Exercise details | From the line containing "Ren tekst [tab] (876, 180)" to the last line of the records, reproduce every line exactly and print nothing else.

Stored records:

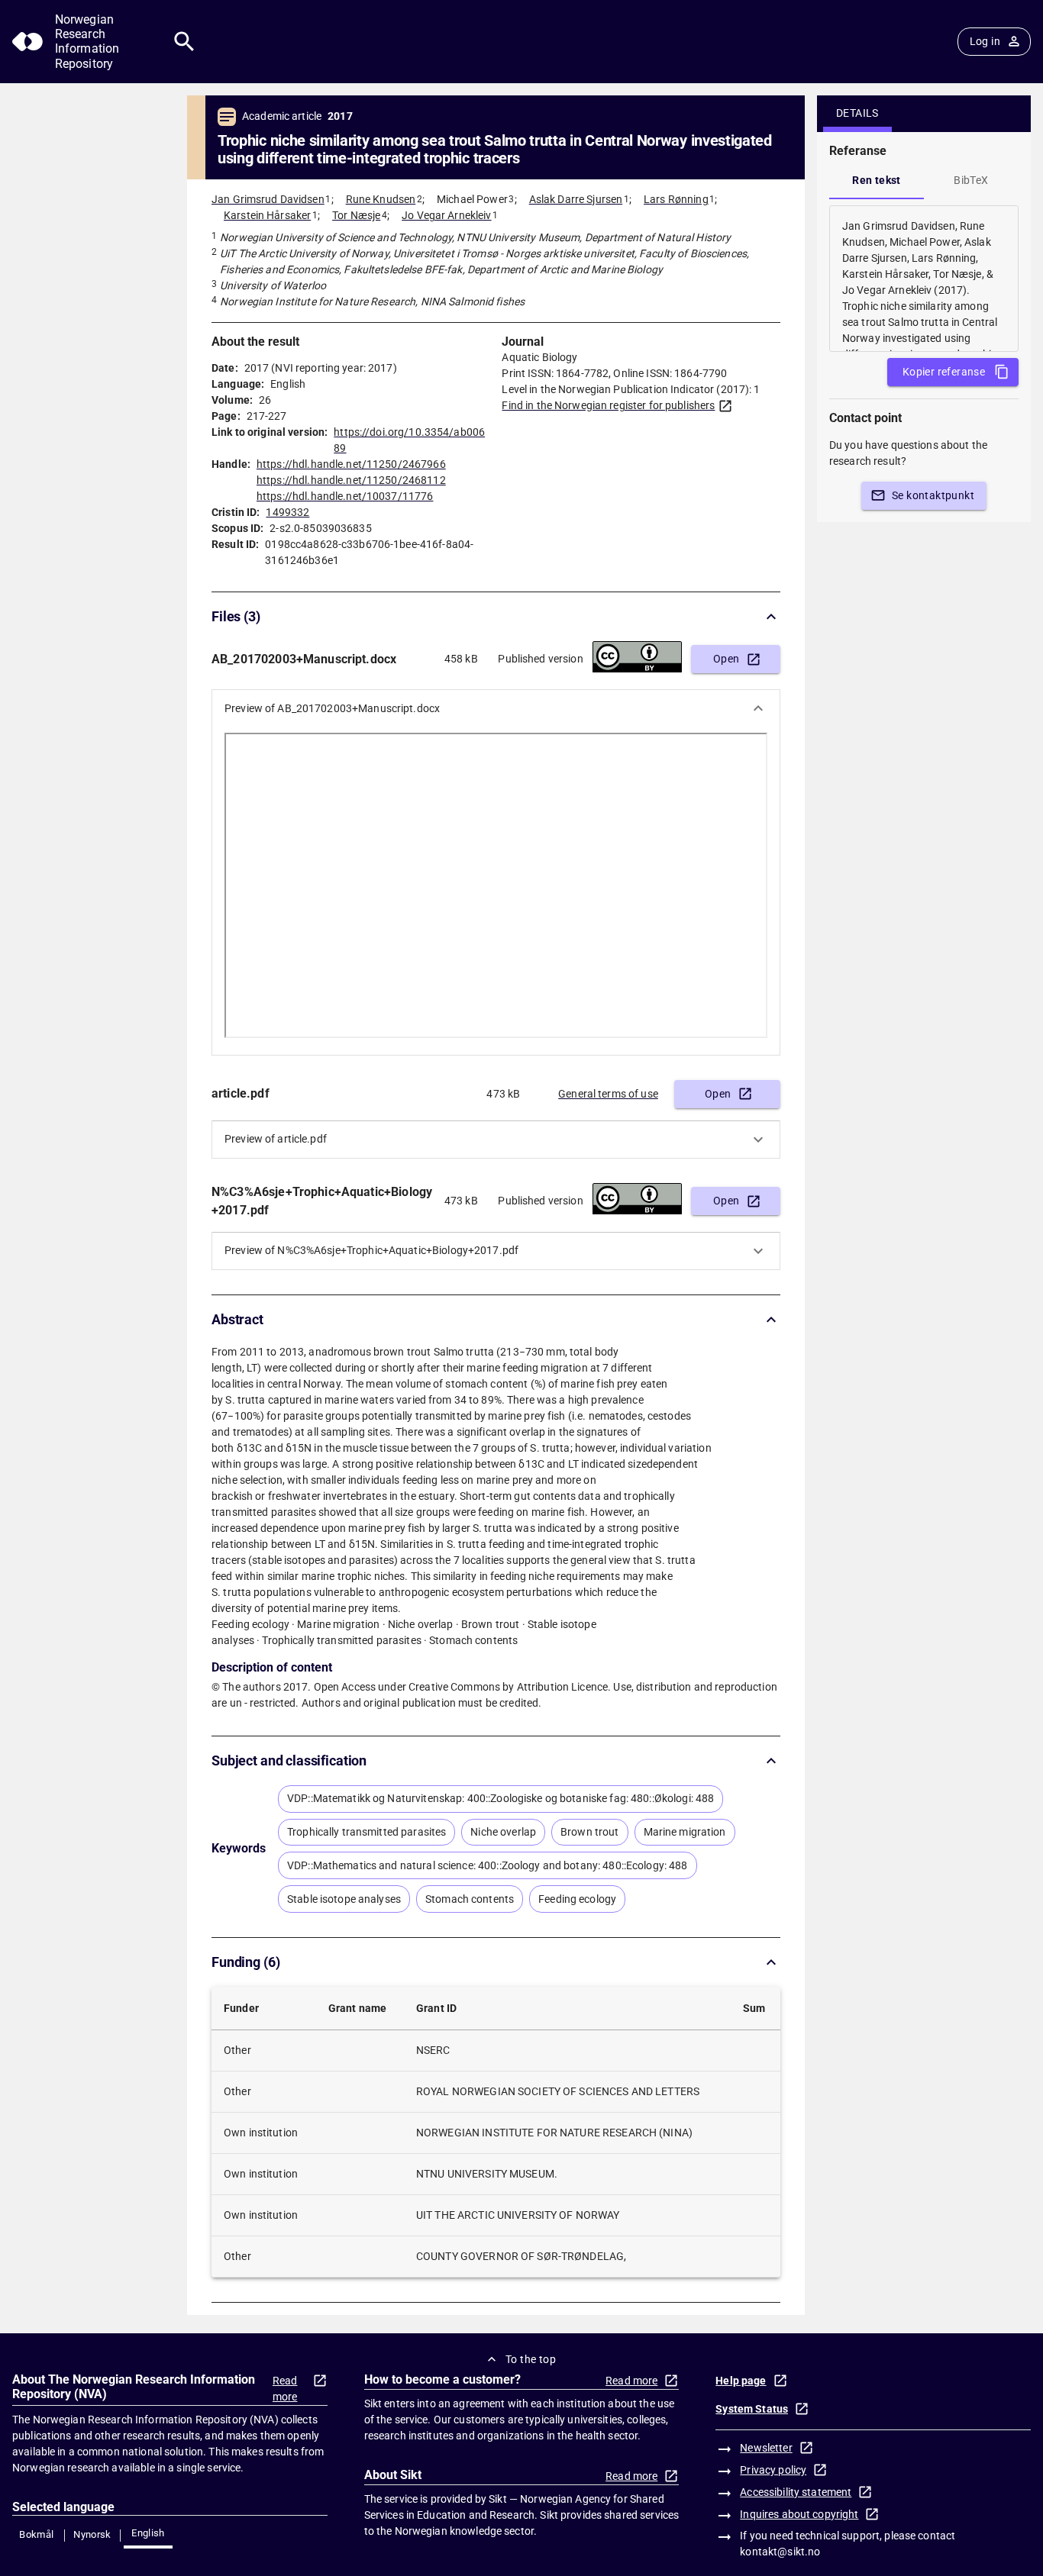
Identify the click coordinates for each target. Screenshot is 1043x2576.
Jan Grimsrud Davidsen (268, 199)
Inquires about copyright (799, 2514)
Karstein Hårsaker (267, 215)
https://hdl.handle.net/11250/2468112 (351, 480)
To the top (530, 2359)
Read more (285, 2388)
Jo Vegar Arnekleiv (446, 215)
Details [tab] (857, 113)
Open (726, 659)
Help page (740, 2380)
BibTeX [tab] (971, 180)
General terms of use (608, 1094)
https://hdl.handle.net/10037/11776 (345, 496)
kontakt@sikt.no (780, 2551)
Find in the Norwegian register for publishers (608, 405)
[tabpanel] (924, 278)
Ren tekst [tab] (876, 180)
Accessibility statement (795, 2492)
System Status (751, 2409)
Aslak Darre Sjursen (576, 199)
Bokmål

Problem solution |
Ren tekst [tab] (876, 180)
Accessibility statement (795, 2492)
System Status (751, 2409)
Aslak Darre Sjursen (576, 199)
Bokmål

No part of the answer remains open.